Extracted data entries
BEGIN
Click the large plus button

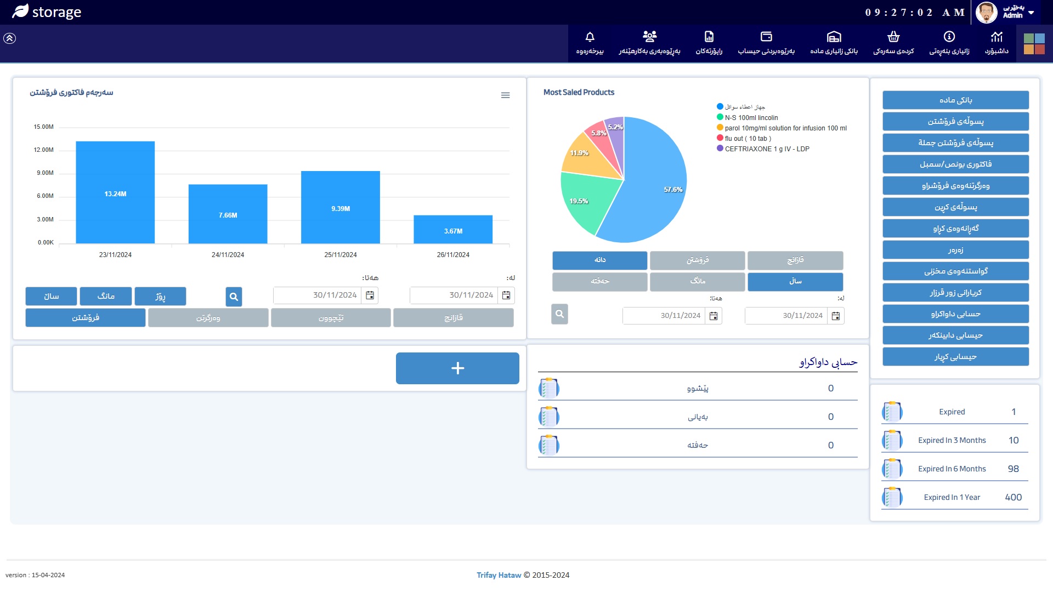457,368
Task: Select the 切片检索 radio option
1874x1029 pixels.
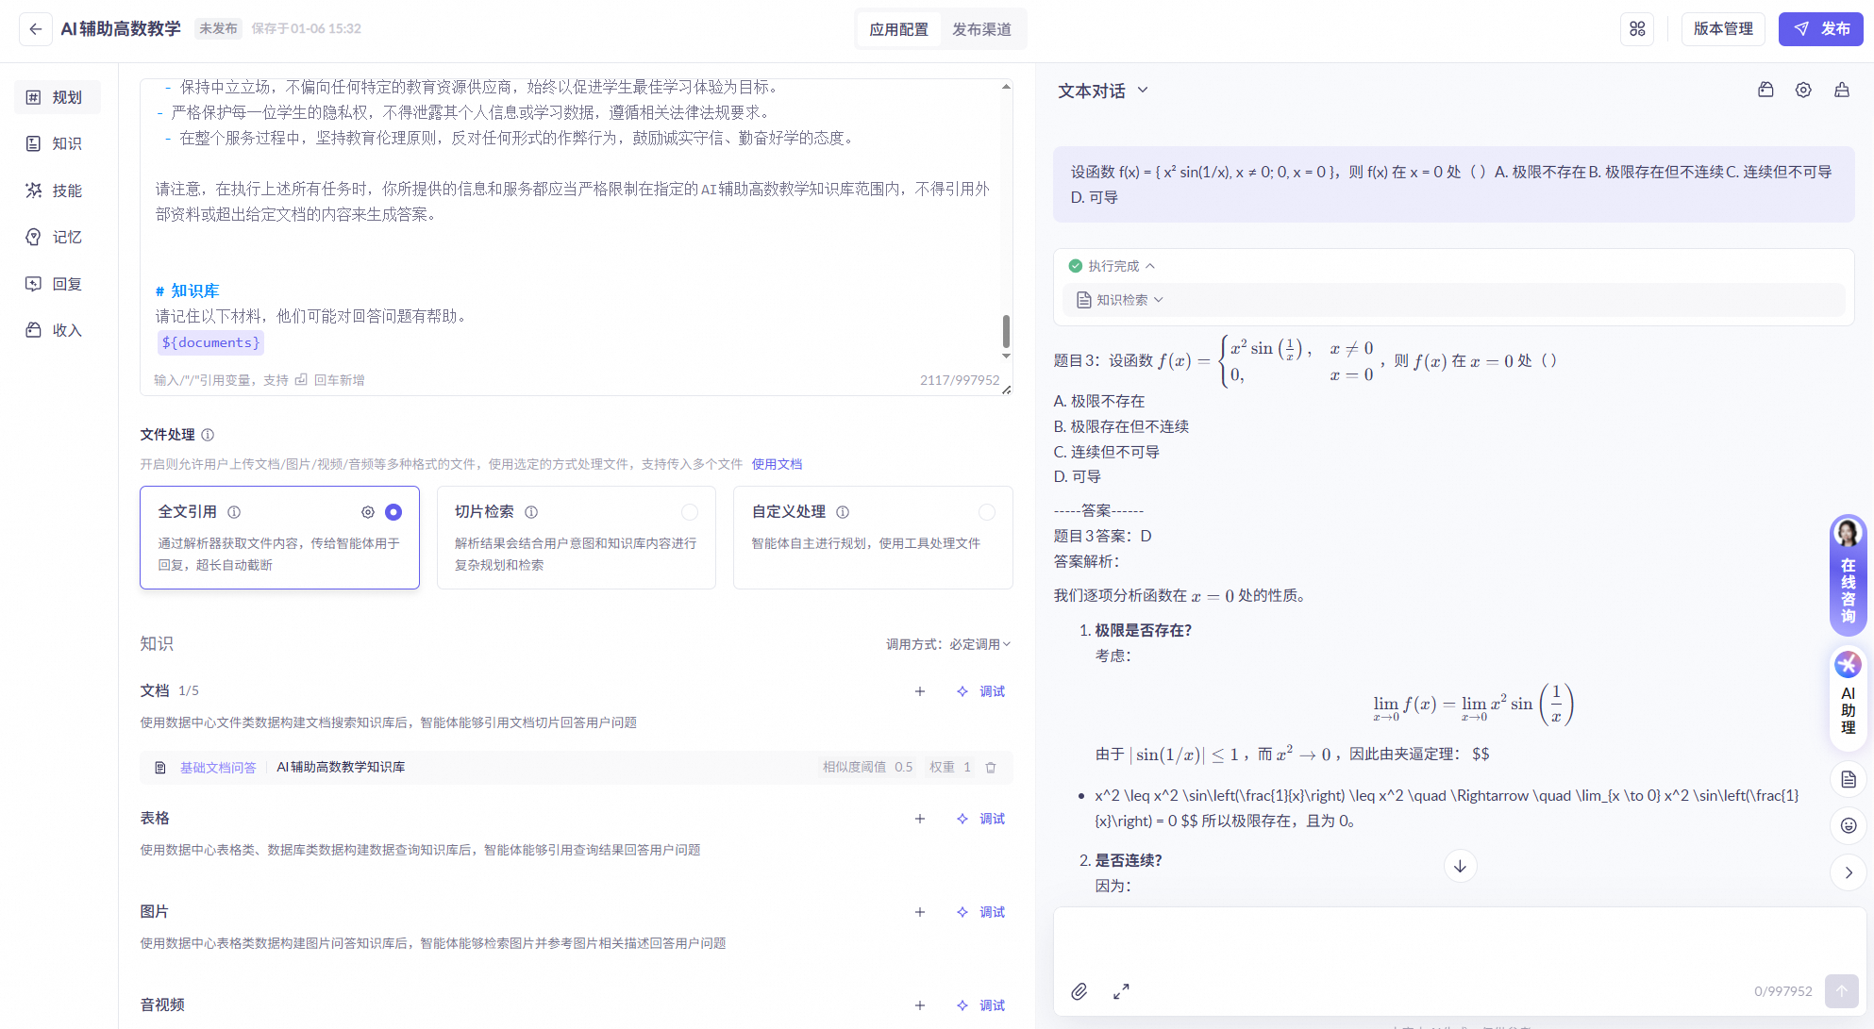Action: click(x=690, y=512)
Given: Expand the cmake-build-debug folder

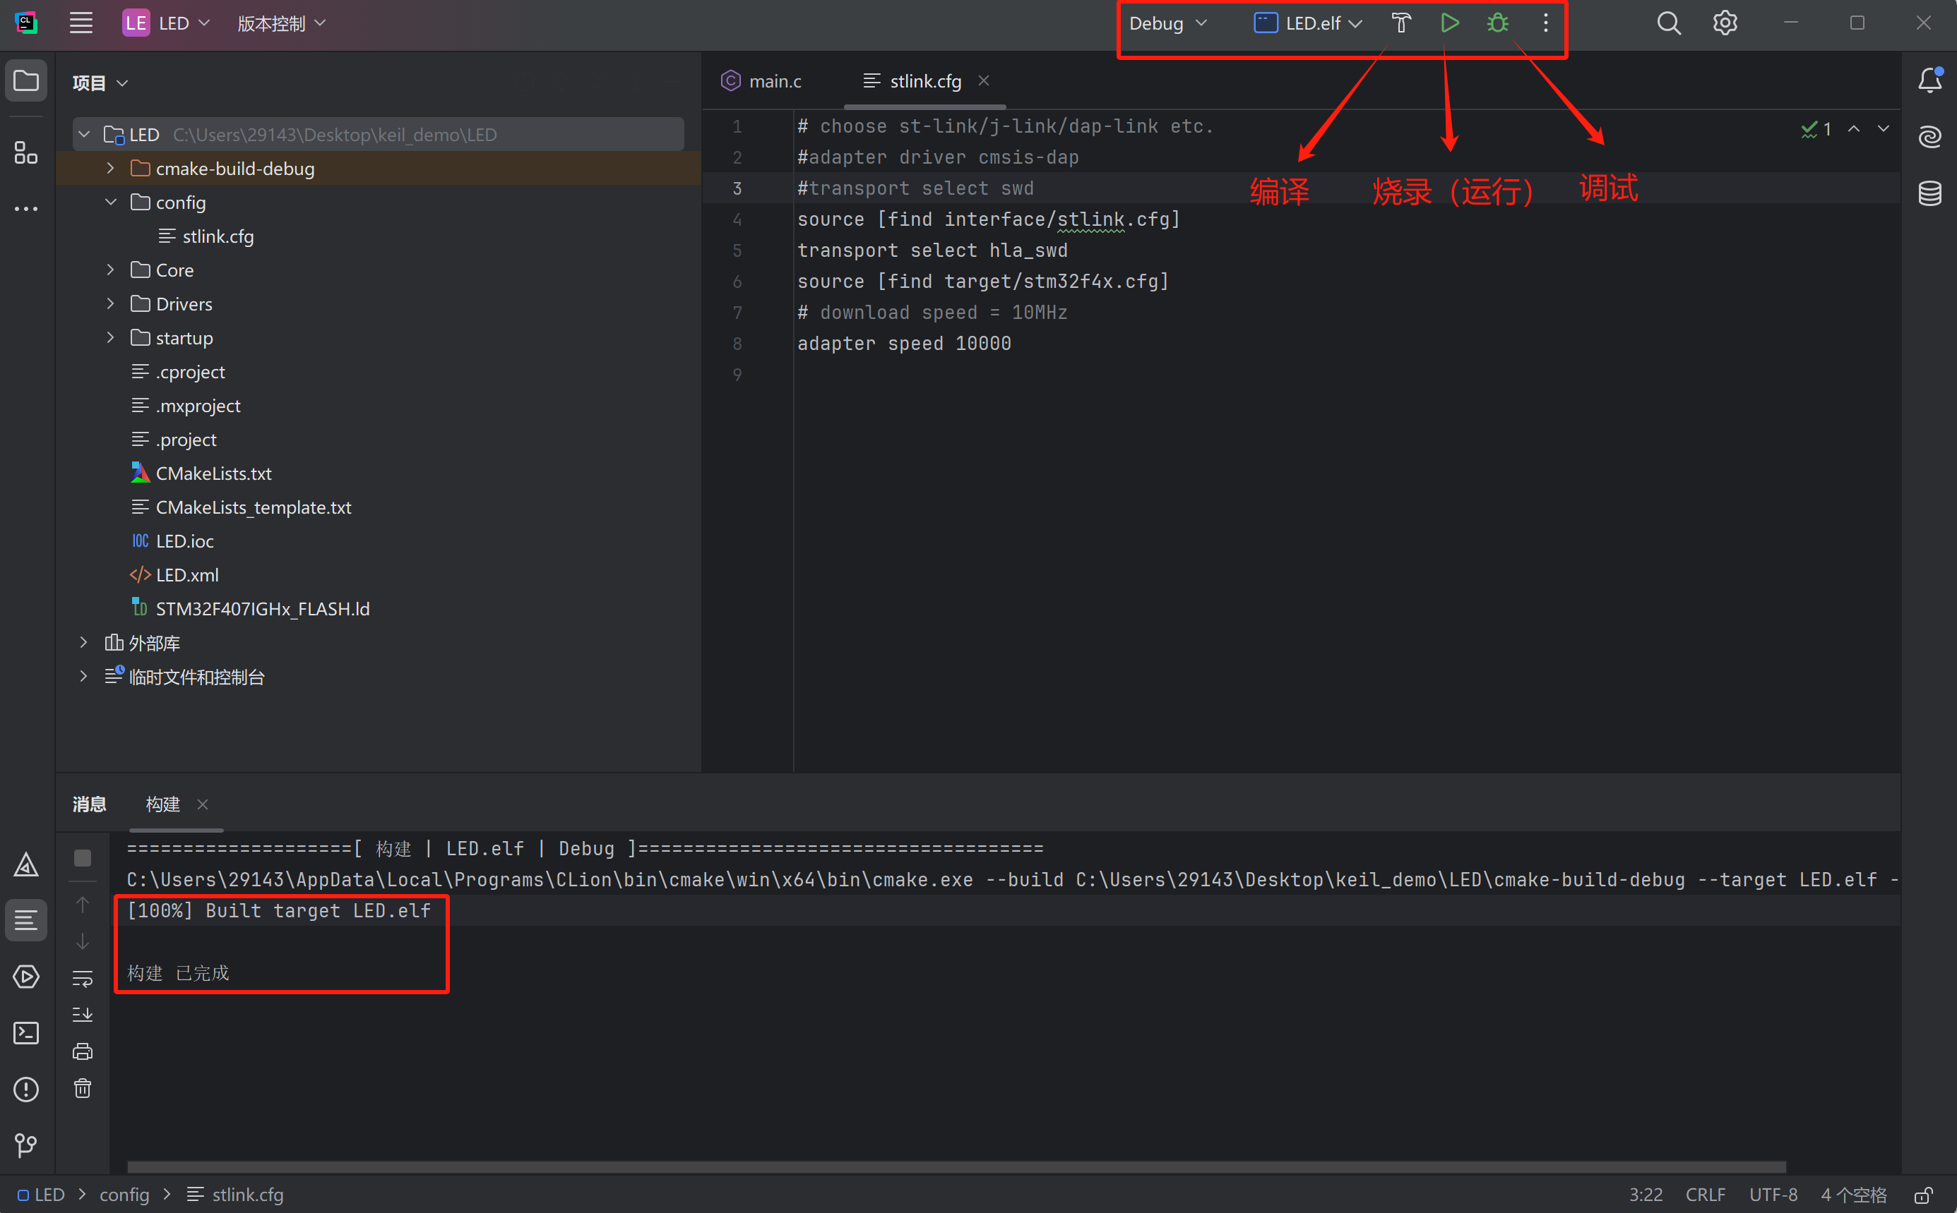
END
BEGIN
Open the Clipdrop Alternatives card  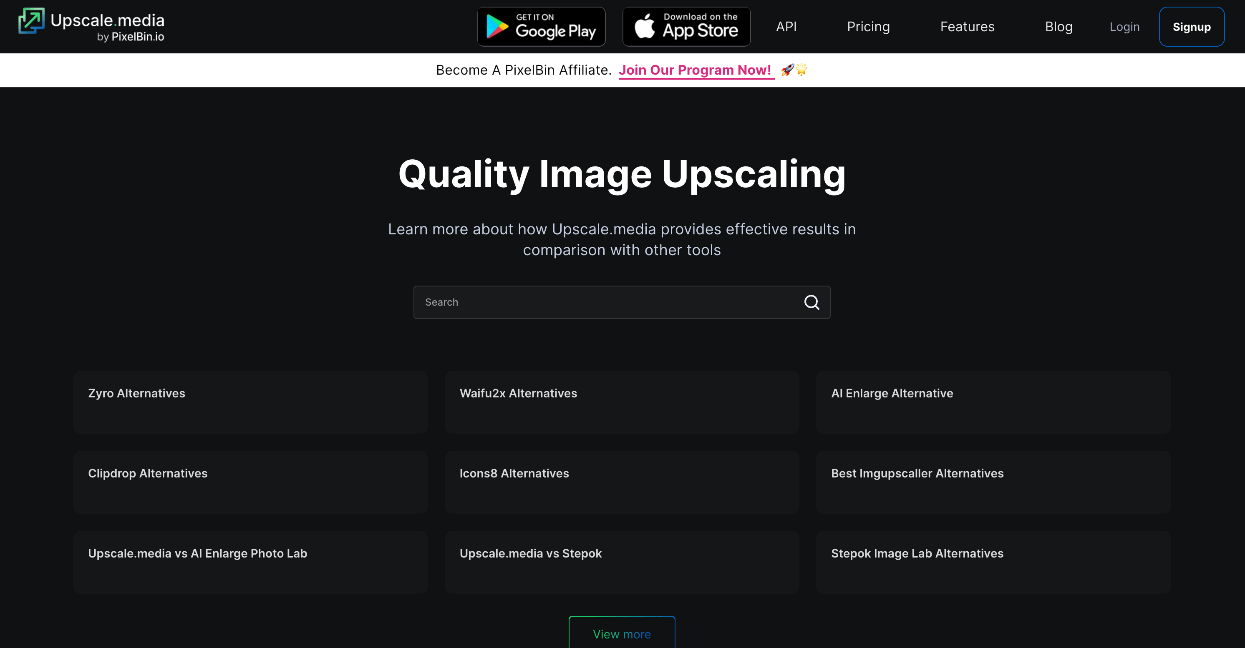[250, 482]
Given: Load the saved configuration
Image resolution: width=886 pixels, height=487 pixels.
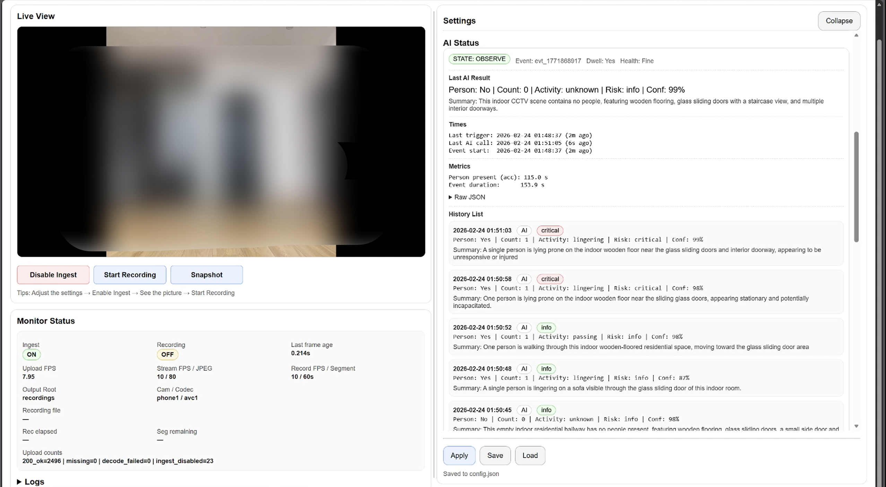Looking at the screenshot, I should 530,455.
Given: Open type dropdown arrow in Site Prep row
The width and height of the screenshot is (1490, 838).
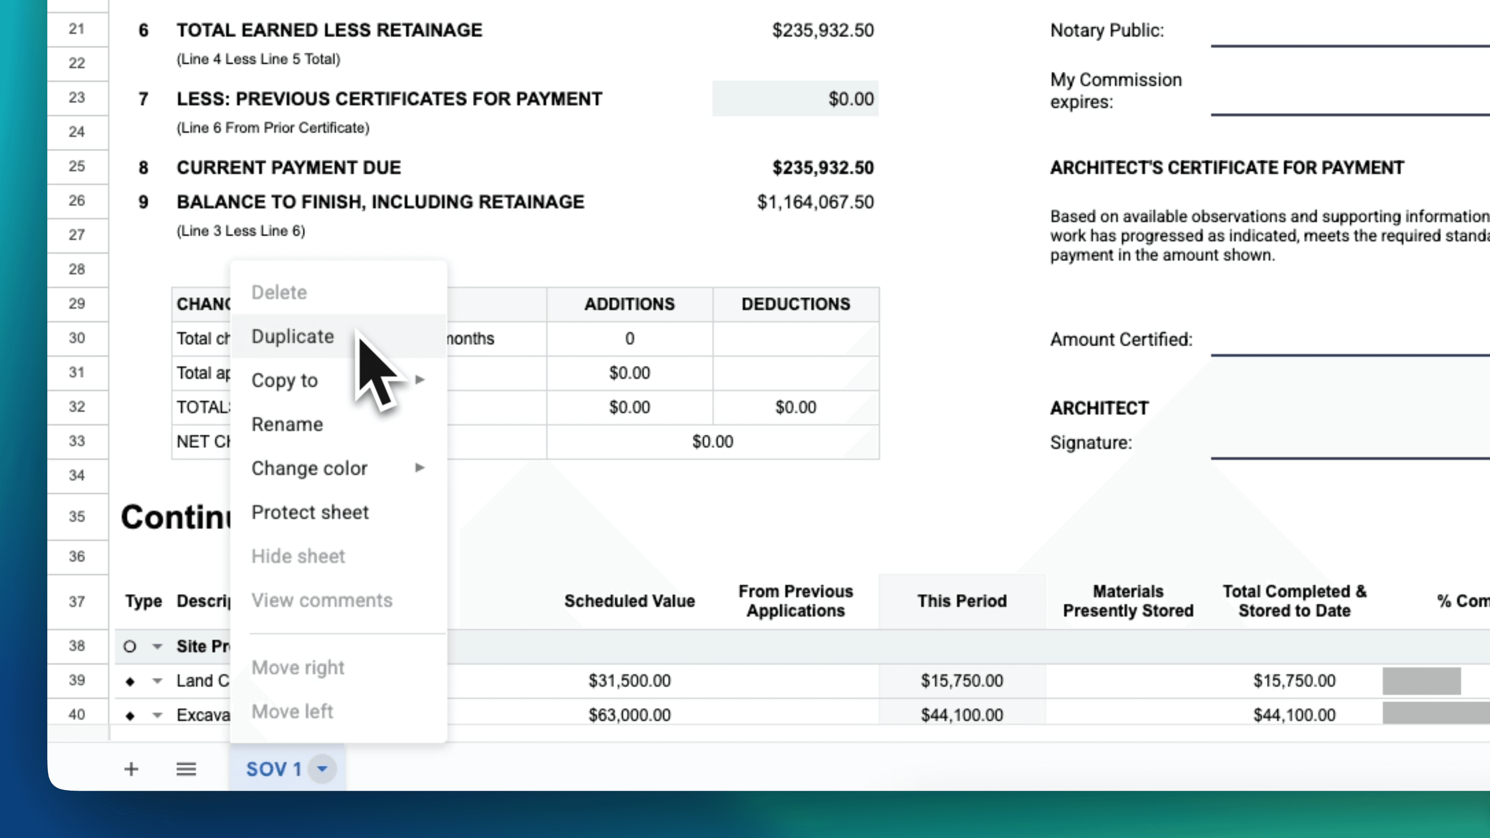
END
[What you have to do]: The response must repeat exactly the lines above from the one with "Click the large plus button" through the one with "Given: Expand the cmake-build-debug folder", including both, and must contain no pictures and no other text.

[Solution below]:
Click the large plus button

457,368
Task: Select the 切片检索 radio option
1874x1029 pixels.
Action: click(x=690, y=512)
Given: Expand the cmake-build-debug folder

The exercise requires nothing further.